The benzylisoquinoline alkaloids are natural products that can be classified as isoquinoline alkaloids and are derived from benzylisoquinoline. They also include the benzyl(tetrahydro)isoquinoline alkaloids.

== Occurrence ==
Benzylisoquinoline alkaloids are found in several plant families, including the poppy family (Papaveraceae), the annonaceae family, and the laurel family. Well-known representatives are primarily found in poppy plants, specifically those from which opium is derived, as well as in actaea. For instance, reticuline has been isolated from Annona reticulata.
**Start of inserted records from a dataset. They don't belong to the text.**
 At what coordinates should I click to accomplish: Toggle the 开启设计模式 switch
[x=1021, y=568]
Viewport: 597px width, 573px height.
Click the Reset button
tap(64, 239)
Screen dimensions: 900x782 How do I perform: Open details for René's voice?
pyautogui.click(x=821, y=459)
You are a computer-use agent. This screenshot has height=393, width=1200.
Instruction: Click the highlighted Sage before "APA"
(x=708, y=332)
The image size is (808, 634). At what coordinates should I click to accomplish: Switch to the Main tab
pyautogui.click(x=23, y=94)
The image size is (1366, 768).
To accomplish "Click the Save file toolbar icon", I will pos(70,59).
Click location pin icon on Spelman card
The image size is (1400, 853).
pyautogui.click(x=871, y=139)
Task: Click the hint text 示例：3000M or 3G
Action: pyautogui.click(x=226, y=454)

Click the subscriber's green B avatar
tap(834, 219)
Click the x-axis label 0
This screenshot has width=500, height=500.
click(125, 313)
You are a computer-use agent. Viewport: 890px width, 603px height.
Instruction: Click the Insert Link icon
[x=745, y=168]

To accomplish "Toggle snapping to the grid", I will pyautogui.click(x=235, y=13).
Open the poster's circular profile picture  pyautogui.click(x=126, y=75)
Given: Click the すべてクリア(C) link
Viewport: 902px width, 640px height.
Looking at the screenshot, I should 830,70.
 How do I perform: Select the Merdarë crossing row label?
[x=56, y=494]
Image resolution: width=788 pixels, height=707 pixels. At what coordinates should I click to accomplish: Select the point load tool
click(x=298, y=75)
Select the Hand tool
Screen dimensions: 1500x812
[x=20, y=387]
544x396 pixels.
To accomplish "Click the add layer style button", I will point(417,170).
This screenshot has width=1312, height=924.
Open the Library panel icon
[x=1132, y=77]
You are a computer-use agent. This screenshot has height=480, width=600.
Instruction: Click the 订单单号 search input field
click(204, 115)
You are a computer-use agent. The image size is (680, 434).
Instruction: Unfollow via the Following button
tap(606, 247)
== Known representatives ==
Over 2500 biologically active derivatives are known from the benzylisoquinoline alkaloids. Based on their structure, the compounds can be divided into numerous subgroups: the aporphines, the phthalideisoquinoline alkaloids, the morphinans, the protoberberine alkaloids, and the pavins.
Among the known individual substances in this group are papaverine. Additional examples of compounds in this group are the benzyltetrahydroisoquinoline alkaloids reticuline and laudanosine.

Papaverine
(+)-Reticulin
(+)-Laudanosine

== Properties ==
Papaverine has vasodilator and muscle relaxant properties. Laudanosine acts as a tetanic poison.

== Biosynthesis ==
The biosynthesis of benzylisoquinoline alkaloids has been intensively studied. It begins with the amino acid tyrosine, which is converted to dopamine by hydroxylation and decarboxylation and to 4-hydroxyphenylacetaldehyde by oxidative deamination, respectively. These two compounds are converted into dopamine by enzyme Norcoclaurine synthase catalyzed condensation reaction to form the benzylisoquinoline backbone.

The benzylisoquinoline from this reaction may have different substituents, reticuline is an important intermediate.